J.A. Projects has obviously grown extremely rapidly. Is there an end goal in mind or a sweet spot in terms of size and working rhythm that would feel right to you?

Everyone at a senior level tells me no, it is just this for the rest of your life now and you have to get on with it. [Laughs.] But I do think it would be good to have a few more people. We have 10 people at the moment, which is a lot for me to manage while also trying to retain some creative juice. You either want to be a bit smaller, which puts you in the kind of perilous world of really small fees, which makes it very difficult to stay that size, or you want to be a little bit bigger, which allows you to have a secondary level of management or at least have an associate—someone who’s quite senior and can also run things. I think we should be 12 to 15, dependent on work. I think it would liberate me again to do the stuff that I’m good at. But I’m really thankful for the team because they are getting better every single day. In a new practice, I think it’s really important to incubate a culture. I talk a lot about culture, and it has different meanings in different settings, but I don’t think architecture is just about architecture. I think architecture is about the process of making, and you need time with people to do that. I’m really happy for the time that we’ve had because everyone in the practice has been contributing to the way in which we work over the past two, two-and-a-half years. It’s been a steep learning curve for me and a steep learning curve for them, but I hope they’re proud of the direction we’re going in. We seem to be able to work on projects that we love, in places that inspire us, and with people that inspire us all the time. So long may that continue.

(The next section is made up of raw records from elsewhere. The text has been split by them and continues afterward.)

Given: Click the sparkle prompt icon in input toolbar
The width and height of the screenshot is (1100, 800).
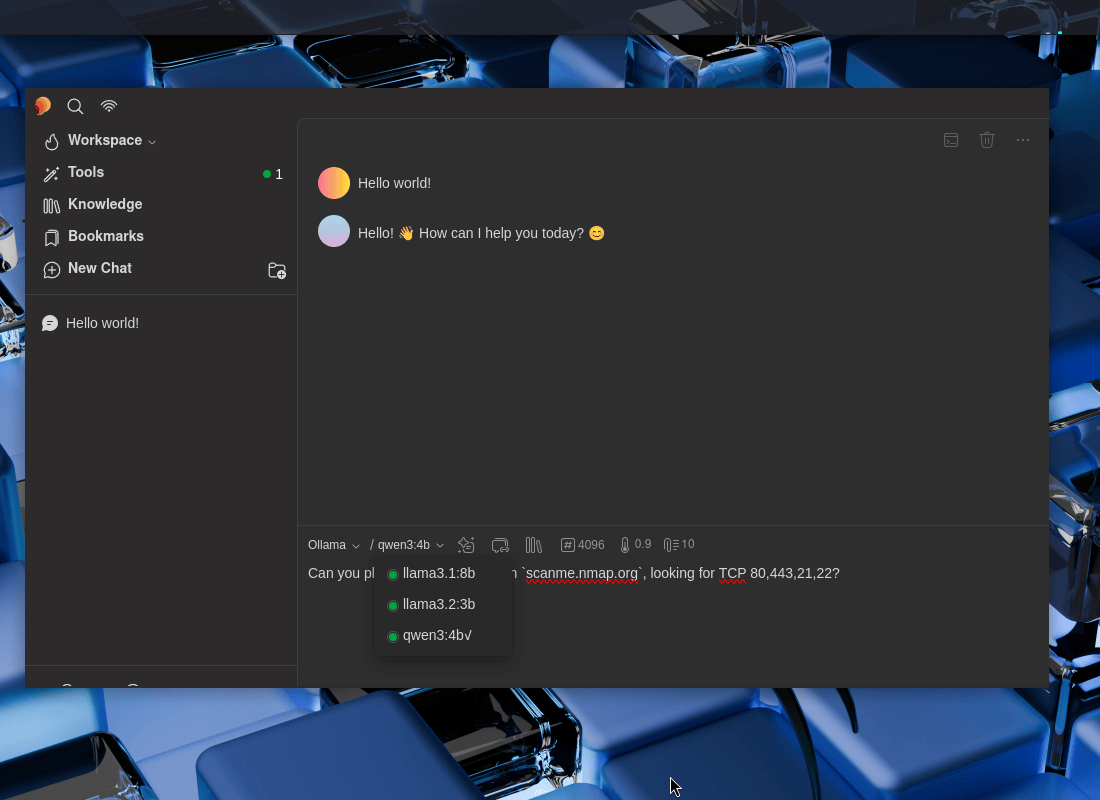Looking at the screenshot, I should (x=466, y=545).
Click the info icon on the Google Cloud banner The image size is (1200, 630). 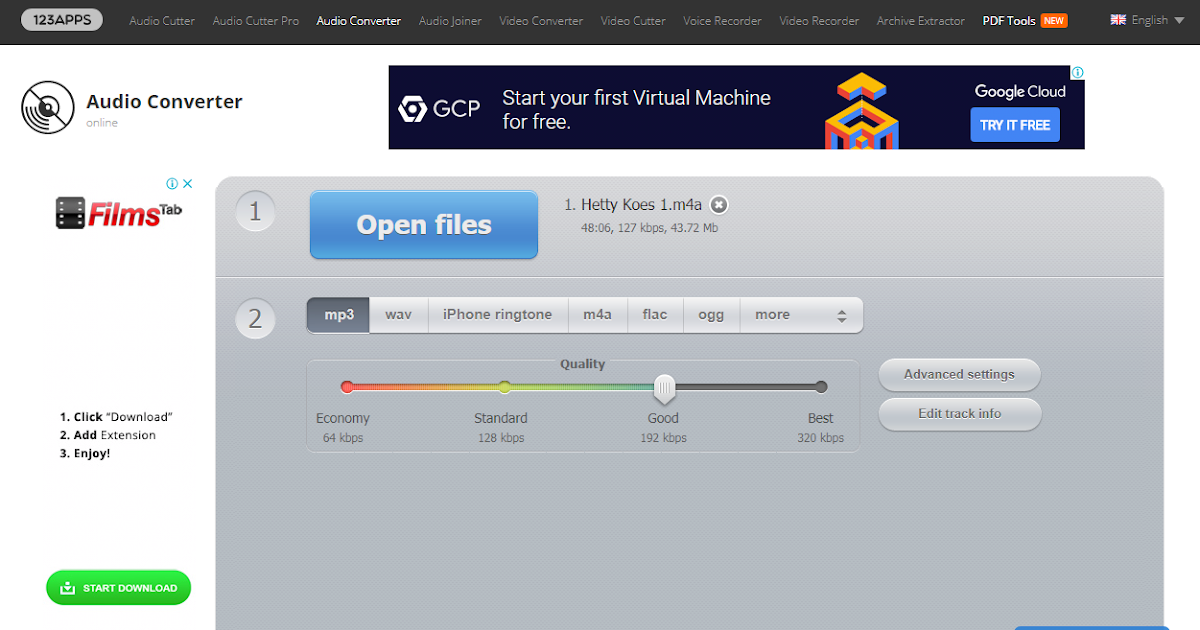[x=1077, y=72]
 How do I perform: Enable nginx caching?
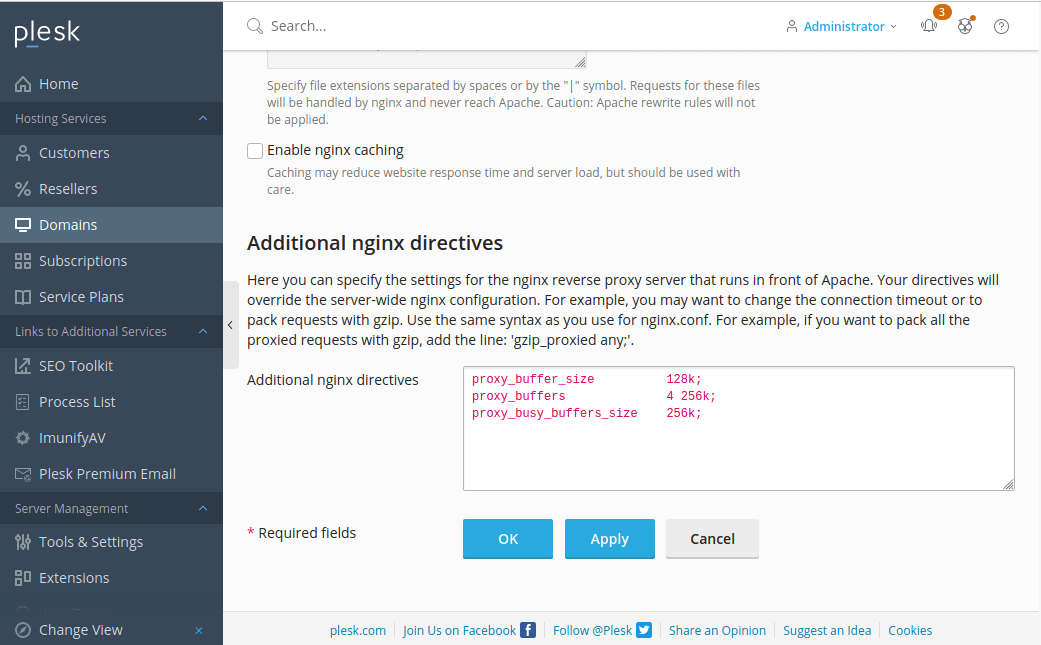(x=254, y=150)
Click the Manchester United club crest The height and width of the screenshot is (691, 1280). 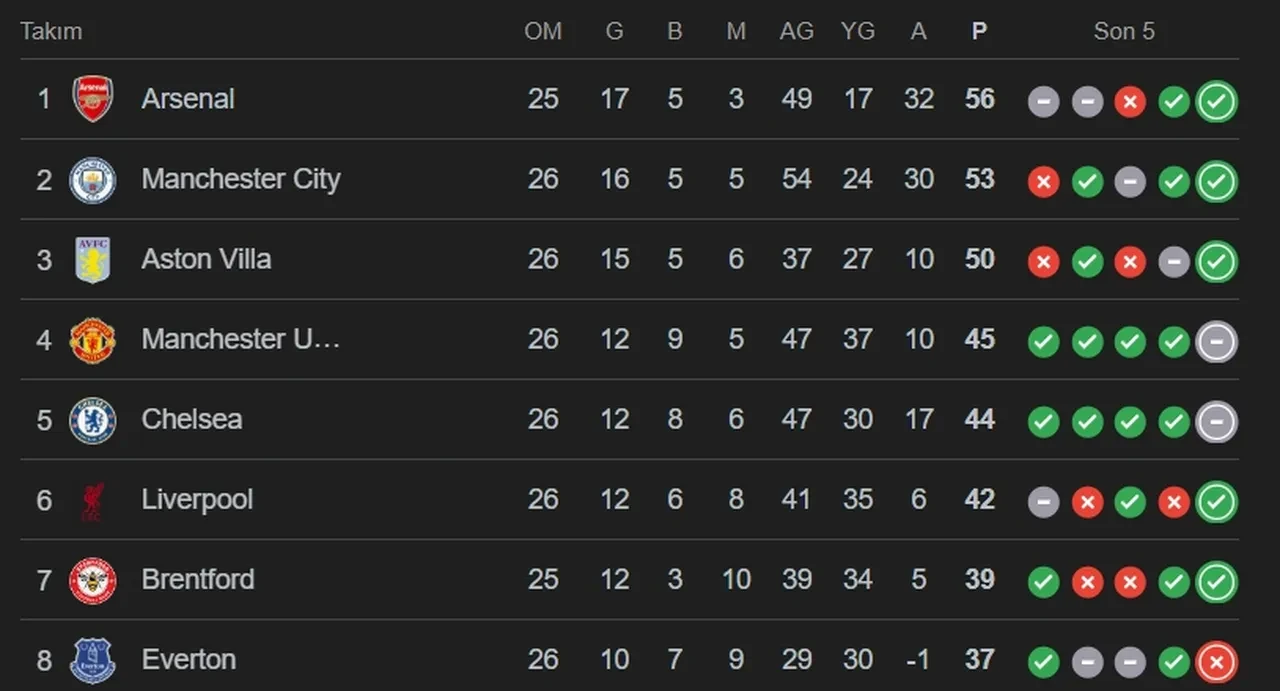[x=93, y=340]
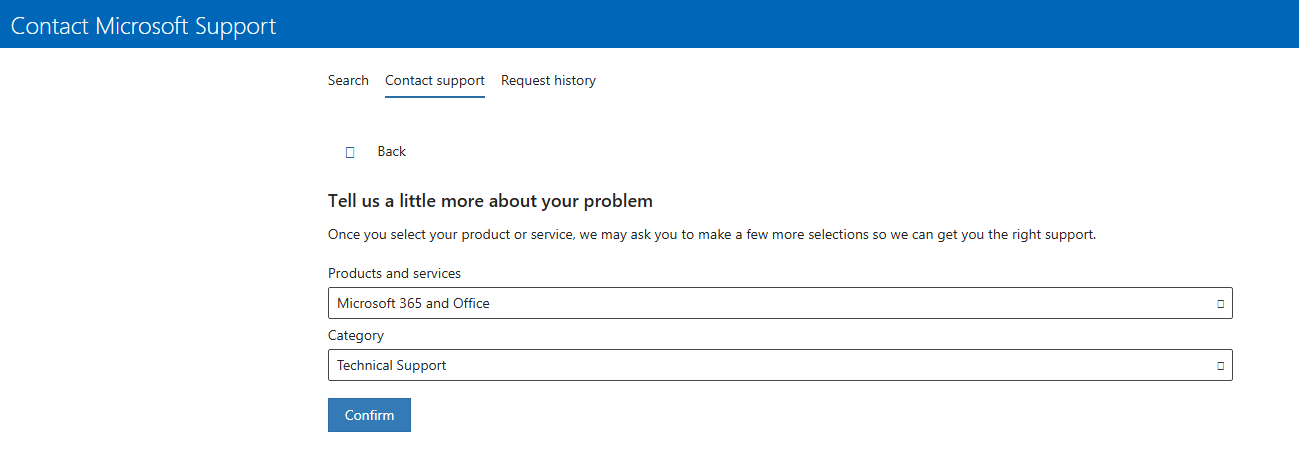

Finally, you’re deep in preparation for the British Pavilion at the Venice Biennale next year. How much can you tell me about what you have planned?

I can’t necessarily say too much about Venice because the British Council will kill me. [Laughs.] But I suppose the backstory is that we’re a group of friends that decided to bid for it together, and I think that’s very different from a professionally put-together team trying to work things out along the way. We are genuinely concerned with and moved by the same things and have the same motivations, which is to address the duality of social justice and climate justice that is so important to our cities and the world in which we operate. We all exist in museums or the cultural sphere, and we’re concerned with how the objects in institutions are displayed and the narratives that are celebrated within them. We’re interested in switching things up and ruffling feathers and making sure it’s not business as usual.

This conversation has been edited and condensed for clarity.